在测试环境测试flink的job的任务消费kafka的情况,通过往job任务发送一条消息,然后flink web ui上消费出现了两条。然后通过重启JobManager和TaskManager后,任务从checkpoint恢复后就会出现重复消费。当任务不从checkpoint恢复的时候,任务不会出现重复消费的情况。由此可见是beam从checkpoint恢复的时候出现了重复消费的问题。
由于我们beam使用的是FlinkRunner,所以Beam消费Kafka会基于Flink的Source的规范实现相关的Source。
Flink中的Source实现的几个重要的类:
Source:工厂类负责实例化以下的几个组件
SourceSplit:封装数据源的逻辑分片(如文件块、Kafka 分区区间)。
SplitEnumerator:负责分片发现与分配逻辑。
SourceReader:处理分片数据读取与反序列化。
在Beam中分别实现的Flink的KafkaSource是以下这几个类:
FlinkUnboundedSource
FlinkSourceSplit
FlinkSourceSplitEnumerator
FlinkSourceReaderBase <- FlinkUnboundedSourceReader
其中在Flink中Source算子的执行和SourceOpearator和SourceCoordinator这两个类有关,他们的执行顺序如下:
初始化阶段
SourceCoordinator 优先启动:在 JobMaster(JobManager)启动时,SourceCoordinator 作为独立组件被创建,并负责初始化 SplitEnumerator(分片枚举器)。
SourceOperator 后续启动:在 TaskManager 上,每个并行任务实例(Task)启动时,会初始化 SourceOperator,并在其open()
方法中创建 SourceReader(数据读取器)。
运行时协作
分片分配:SourceCoordinator 的 SplitEnumerator 通过 RPC 响应 SourceOperator 的分片请求(如AddSplitEvent),动态分配分片(Split)。
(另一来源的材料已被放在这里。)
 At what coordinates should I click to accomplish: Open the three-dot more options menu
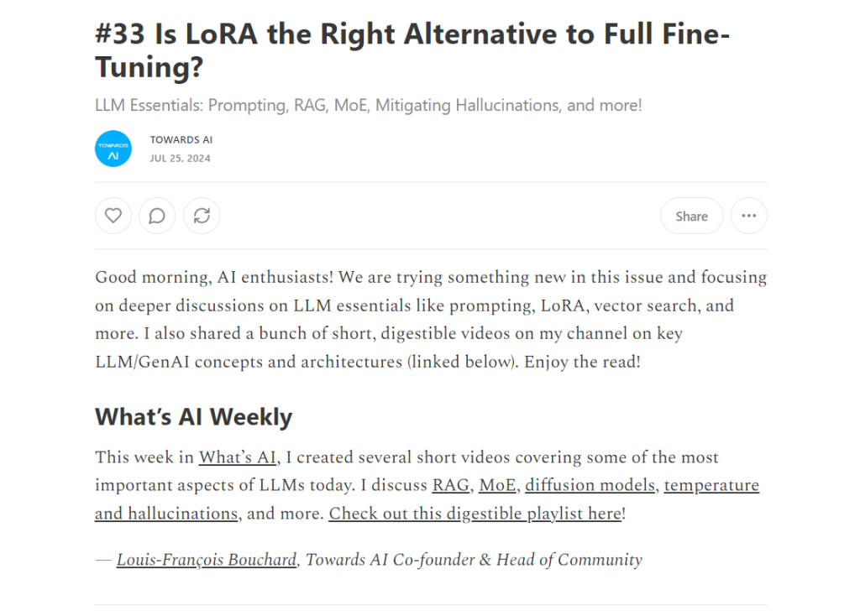tap(748, 216)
数据读取:SourceOperator 将分配到的分片交给内部的 SourceReader,通过pollNext()
方法读取数据并发送到下游。
SourceOperator类逻辑
@Internal
public class SourceOperator extends AbstractStreamOperator
implements OperatorEventHandler,
PushingAsyncDataInput,
TimestampsAndWatermarks.WatermarkUpdateListener {
/** The state that holds the currently assigned splits. */
// 状态存储当前被分配的分片信息
private ListState readerState;
@Override
public void open() throws Exception {
// 初始化Reader操作
initReader();
// in the future when we this one is migrated to the "eager initialization" operator
// (StreamOperatorV2), then we should evaluate this during operator construction.
if (emitProgressiveWatermarks) {
eventTimeLogic =
TimestampsAndWatermarks.createProgressiveEventTimeLogic(
watermarkStrategy,
sourceMetricGroup,
getProcessingTimeService(),
getExecutionConfig().getAutoWatermarkInterval());
} else {
eventTimeLogic =
TimestampsAndWatermarks.createNoOpEventTimeLogic(
watermarkStrategy, sourceMetricGroup);
}
// restore the state if necessary.
// 从checkpoint状态中恢复出上一次被分配的分片信息
final List splits = CollectionUtil.iterableToList(readerState.get());
if (!splits.isEmpty()) {
LOG.info("Restoring state for {} split(s) to reader.", splits.size());
// 然后把分片信息添加到Reader中
sourceReader.addSplits(splits);
}
// Register the reader to the coordinator.
registerReader();
sourceMetricGroup.idlingStarted();
// Start the reader after registration, sending messages in start is allowed.
sourceReader.start();
eventTimeLogic.startPeriodicWatermarkEmits();
}
// SourceOperator处理算子的对应事件
public void handleOperatorEvent(OperatorEvent event) {
if (event instanceof WatermarkAlignmentEvent) {
updateMaxDesiredWatermark((WatermarkAlignmentEvent) event);
checkWatermarkAlignment();
checkSplitWatermarkAlignment();
} else if (event instanceof AddSplitEvent) {
// 处理新增分片的事件:对应任务第一次消费,或者有心的分片增加了(对应到kafka中就是分区数增加了)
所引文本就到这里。